Il faut dire que les développeurs ne facilitent pas toujours la vie de ceux qui passent derrière. Les difficultés sont multiples : manque de commentaires dans le code, noms de variable peu explicites, identifiants des widgets du fichier Glade laissé avec leur valeurs par défaut (button1, progressbar3, .....).
Un code source ouvert se doit avant tout d'être clair et lisible. Eric S. Raymond évoque ce problème dans le livre "The cathedral and the bazaar" en disant que la clarté du code est plus importante que sa vitesse d'exécution. De mon point de vue, un nom de variable composé d'une seule lettre est toujours un mauvais nom de variable. C'est une perversion venue du monde obscur des mathématiques et qui n'a rien a faire dans la programmation. Les éditeurs de code source modernes supportent tous l'autocomplétion des noms de variable, donc il n'y a aucune raison pour ne pas utiliser des noms explicites qu'ils fassent 15 caractères ou plus.
Une fois que l'on a parcouru une bonne partie du code source de l'application, on commence a saisir le fonctionnement global, et on peut s'attaquer a l'écriture de code... Ouhla, pas si vite ... Ne perdez pas une seule minute a écrire la moindre ligne de code avant d'avoir obtenu l'accord de l'auteur. Open Source ne veux pas dire que c'est la fête et que chacun écrit ce qu'il veut dans un projet, ne contribuez pas avant d'avoir la bénédiction du "benevolent dictator for life", il m'est arrivé de soumettre des patchs qui n'ont pas été accepté et pour plusieurs raisons : l'auteur avait déjà codé la modification de son propre coté ou l'auteur a refusé l'intégration du patch. Ici, on voit la deuxième difficulté : le développeur principal, n'a de comptes a rendre a personne et il ne va pas précéder chaque patch de son cru par un rapport de bug sur sa forge.
J'ai beau avoir trainé dans le monde de l'open source quelques années, avoir quelques bonnes bases en programmation, j'ai toujours l'impression qu'il manque quelque chose d'essentiel afin se saisir complètement le mode de développement du logiciel libre. Les sources sont libres, oui très bien, mais est ce suffisant ? L'exemple de Rhythmbox nous prouve que non, Dans son billet Cyrille Borne exprime ses doutes quand a la viabilité d'un projet Open Source :

Il me semblait pourtant que l'un des intérêts de l'ouverture du code, c'était qu'en cas d'arrêt d'un développeur, un autre apparaît pour prendre la relève. Un système auquel je n'ai jamais cru, tant il est difficile dans le cas de l'écriture d'un code de repasser derrière, si bien que les gens préfèrent créer leur propre application.

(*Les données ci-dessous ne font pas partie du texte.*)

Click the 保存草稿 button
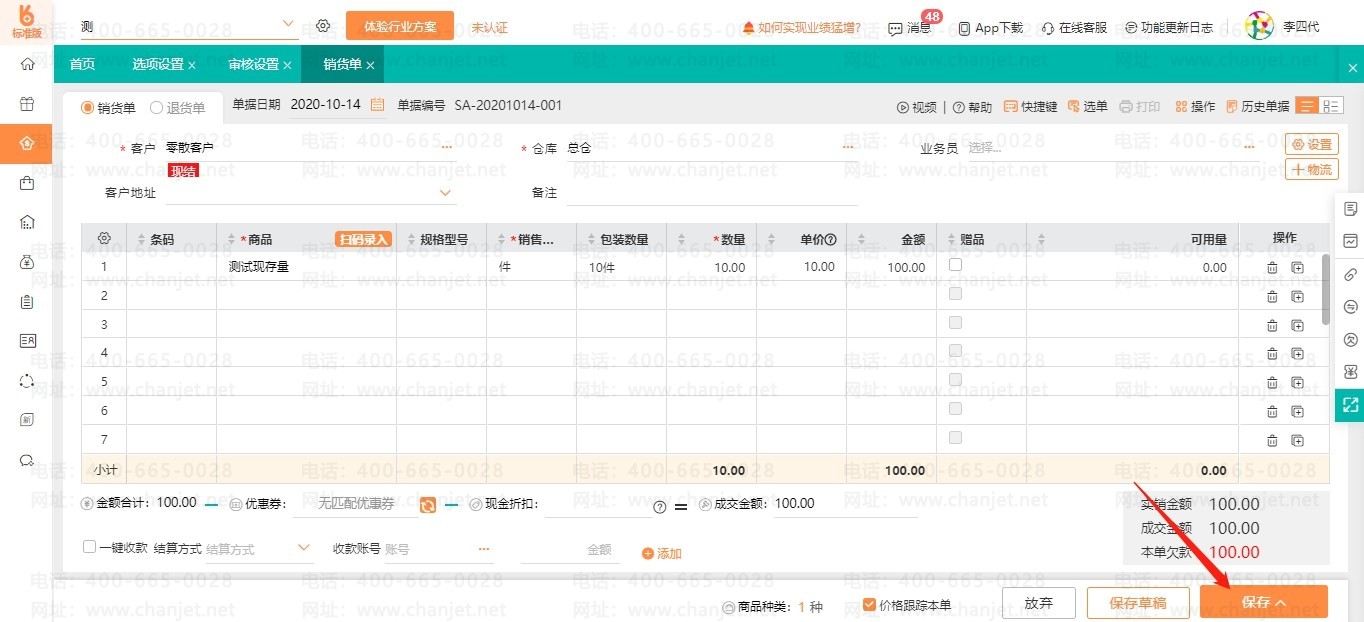Viewport: 1364px width, 622px height. [1138, 603]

Dans les commentaires de ce même billet, RunningTracker cerne très bien le problème :

il est (très) difficile de reprendre un logiciel développé par quelqu'un d'autre. C'est là où la documentation prend tout son sens. Une bonne documentation (avec schémas UML, explication des algos... etc) et un code bien commenté (ce qui est très rare...) facilitent grandement la compréhension et la reprise du code. Je pense qu'en tant que développeurs, nous devrions passer plus de temps sur ces deux aspects (même si c'est parfois rébarbatif).

Dans la communauté, personne ne pense a reprendre le développement de Rhythmbox, et on réfléchi déjà a son successeur. Je peux comprendre : s'il a déjà été compliqué de se plonger au coeur de Bluemindo qui est un projet jeune et écrit en Python, je n'imagine même pas quels efforts il est nécessaire de faire pour comprendre le fonctionnement de Rhythmbox qui est plus mature et codé en C.
La page concernant le développement de Rhythmbox ressemble plus a une mauvaise blague avec ses liens vers SVN et IRC. Avec ces deux éléments, il va être difficile d'aller très loin ...
Maintenant voila ce que je propose :
Utiliser Internet pour ce a quoi il a été construit a la base: permettre a des chercheurs de travailler ensemble. Partager les sources n'est pas suffisant, il faut aussi avoir un système collaboratif permettant d'étudier, d'analyser un projet libre. Il manque un outil qui aide a la compréhension de la programmation, parce qu'il y a un fossé qui est en train de se créer entre les programmeurs vétérans et les novices. Pour reprendre les concepts de Eric Raymond, les plans de la cathédrale doivent être rendus public et le bazaar doit être ordonné.
Il est aussi important a mes yeux d'avoir une documentation centrale, une mère de toutes les documentations, avec tous les langages, toutes les librairies, tous les outils de développement, avec en bonus des tutoriels et des exemples. En quelque sorte l'équivalent de MSDN pour le logiciel libre.
Une grande partie de la communauté reste bloquée dans le test de différentes distributions, la compilation de logiciels, et les rapports de bug. C'est bien mais j'ai envie que les choses aillent plus loin, et pour cela il faut que la marche qui sépare le simple utilisateur du réel contributeur soit plus simple a gravir.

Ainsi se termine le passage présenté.